=== Section Start ===
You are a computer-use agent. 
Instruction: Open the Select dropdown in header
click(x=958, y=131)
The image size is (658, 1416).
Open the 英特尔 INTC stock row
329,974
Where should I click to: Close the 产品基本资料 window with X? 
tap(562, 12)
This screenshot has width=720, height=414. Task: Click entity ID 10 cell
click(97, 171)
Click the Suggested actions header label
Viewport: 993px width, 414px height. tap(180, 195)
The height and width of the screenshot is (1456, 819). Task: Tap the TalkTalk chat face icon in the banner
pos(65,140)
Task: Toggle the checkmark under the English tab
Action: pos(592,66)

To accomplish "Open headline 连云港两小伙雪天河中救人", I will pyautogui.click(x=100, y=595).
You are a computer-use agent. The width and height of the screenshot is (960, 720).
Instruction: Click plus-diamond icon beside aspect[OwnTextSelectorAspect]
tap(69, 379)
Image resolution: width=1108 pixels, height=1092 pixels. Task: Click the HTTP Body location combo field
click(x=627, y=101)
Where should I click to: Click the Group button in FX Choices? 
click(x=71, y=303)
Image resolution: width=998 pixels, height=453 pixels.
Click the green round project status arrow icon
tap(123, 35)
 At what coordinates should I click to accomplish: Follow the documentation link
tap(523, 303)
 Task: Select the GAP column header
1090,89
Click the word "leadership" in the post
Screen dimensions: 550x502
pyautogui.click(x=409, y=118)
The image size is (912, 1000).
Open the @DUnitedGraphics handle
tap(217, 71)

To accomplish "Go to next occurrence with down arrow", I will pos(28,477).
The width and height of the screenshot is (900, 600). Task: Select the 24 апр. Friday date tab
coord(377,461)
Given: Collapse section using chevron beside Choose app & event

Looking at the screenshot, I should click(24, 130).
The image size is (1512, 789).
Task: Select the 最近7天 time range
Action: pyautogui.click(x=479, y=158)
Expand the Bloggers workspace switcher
=== Section End ===
◆ WHAT THE EXERCISE ASKS
Copy out the lines above exactly, beginning at the one that contains "Where should I click to: Close" and ending at the one that contains "You are a computer-use agent. The".

◆ ANSWER TO THIS EXERCISE
Where should I click to: Close the 产品基本资料 window with X? 
tap(562, 12)
This screenshot has width=720, height=414. Task: Click entity ID 10 cell
click(97, 171)
Click the Suggested actions header label
Viewport: 993px width, 414px height. tap(180, 195)
The height and width of the screenshot is (1456, 819). Task: Tap the TalkTalk chat face icon in the banner
pos(65,140)
Task: Toggle the checkmark under the English tab
Action: pos(592,66)

To accomplish "Open headline 连云港两小伙雪天河中救人", I will pyautogui.click(x=100, y=595).
You are a computer-use agent. The width and height of the screenshot is (960, 720).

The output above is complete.